:: DATA ::
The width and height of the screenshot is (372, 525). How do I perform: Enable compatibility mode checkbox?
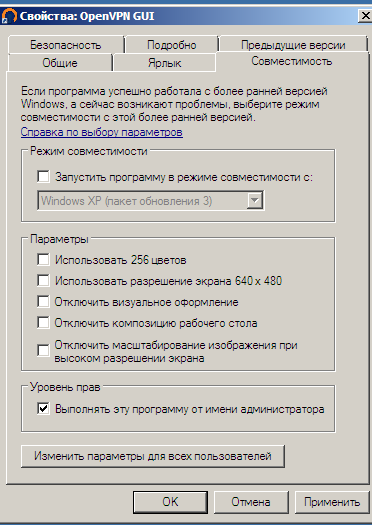(44, 176)
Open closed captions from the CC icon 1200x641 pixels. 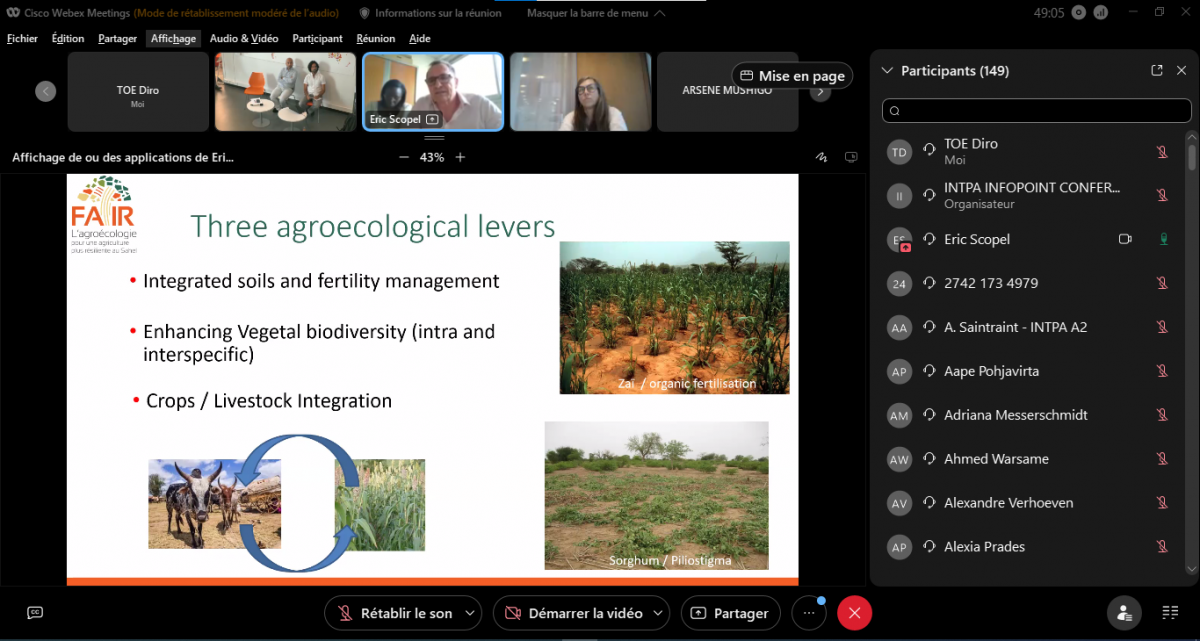[35, 612]
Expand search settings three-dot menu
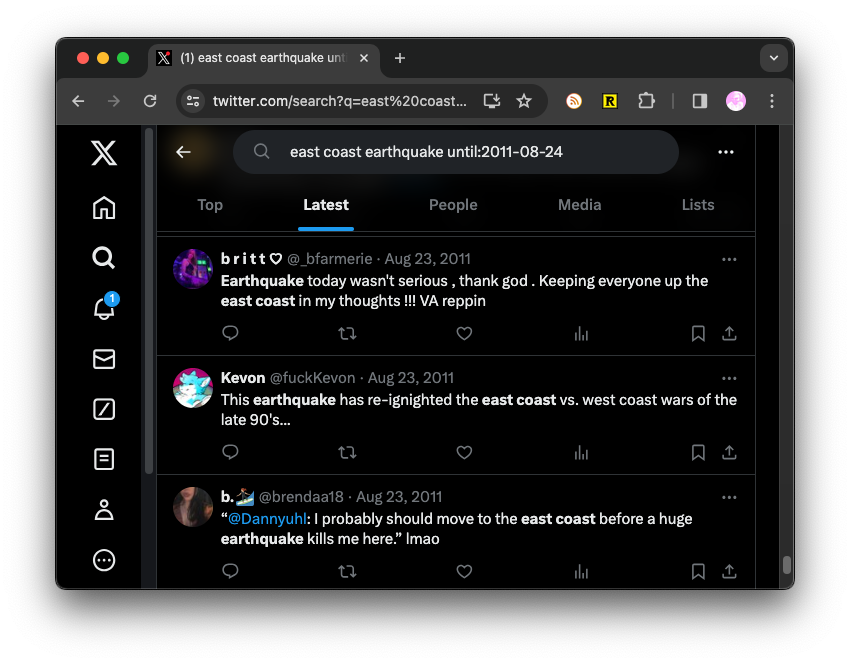 [726, 152]
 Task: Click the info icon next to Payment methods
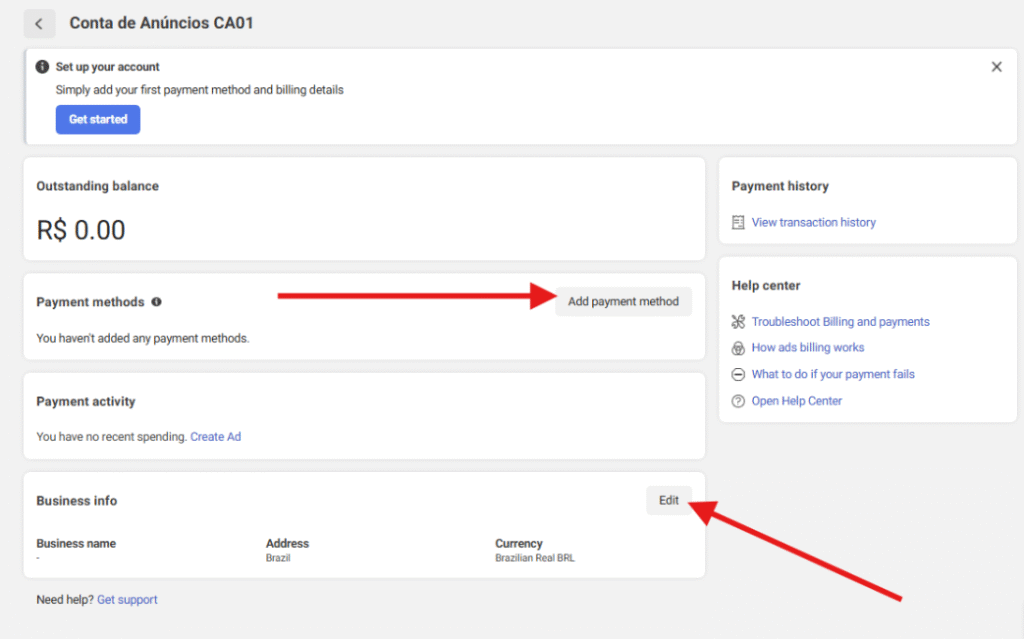coord(157,302)
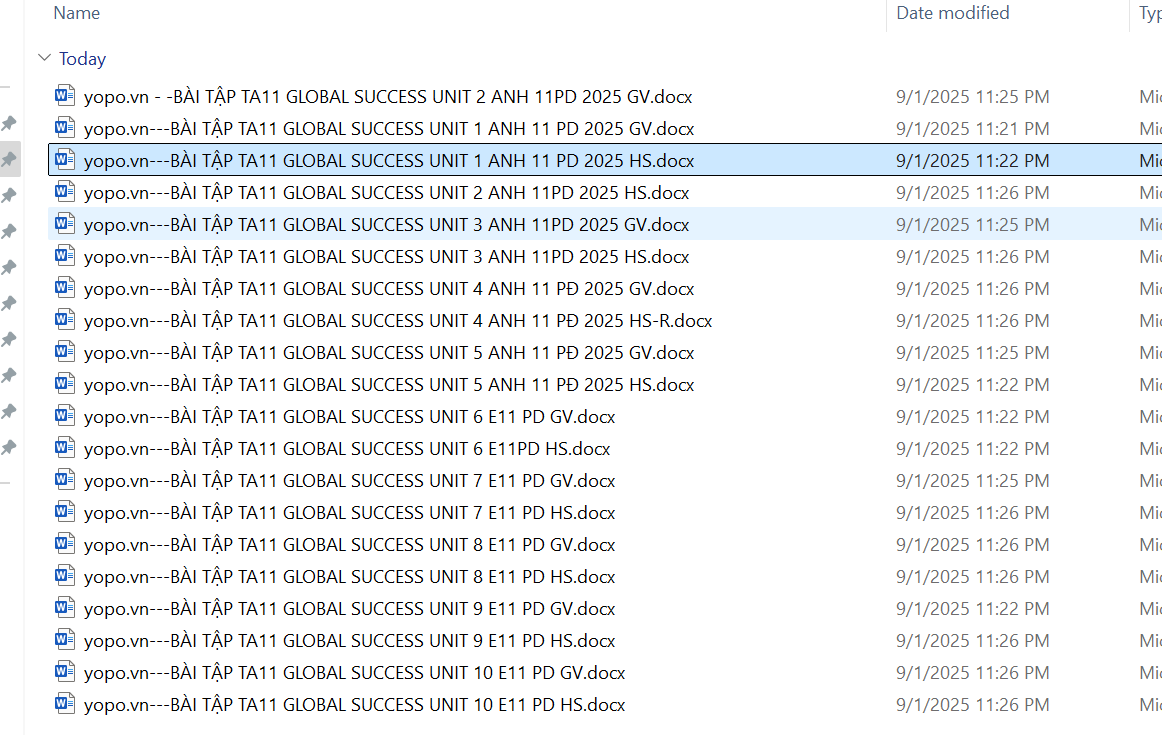Click the partially visible Type column header

pyautogui.click(x=1149, y=13)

:: REQUIRED ACTION ::
Reproduce the lines from the line with "Task: Click the" through the last line of the entries exactly, including both ends and excluding pictures.

:: YOUR RESPONSE ::
 Task: Click the info icon next to Payment methods
coord(157,302)
Click the partially visible Type column header

pyautogui.click(x=1149, y=13)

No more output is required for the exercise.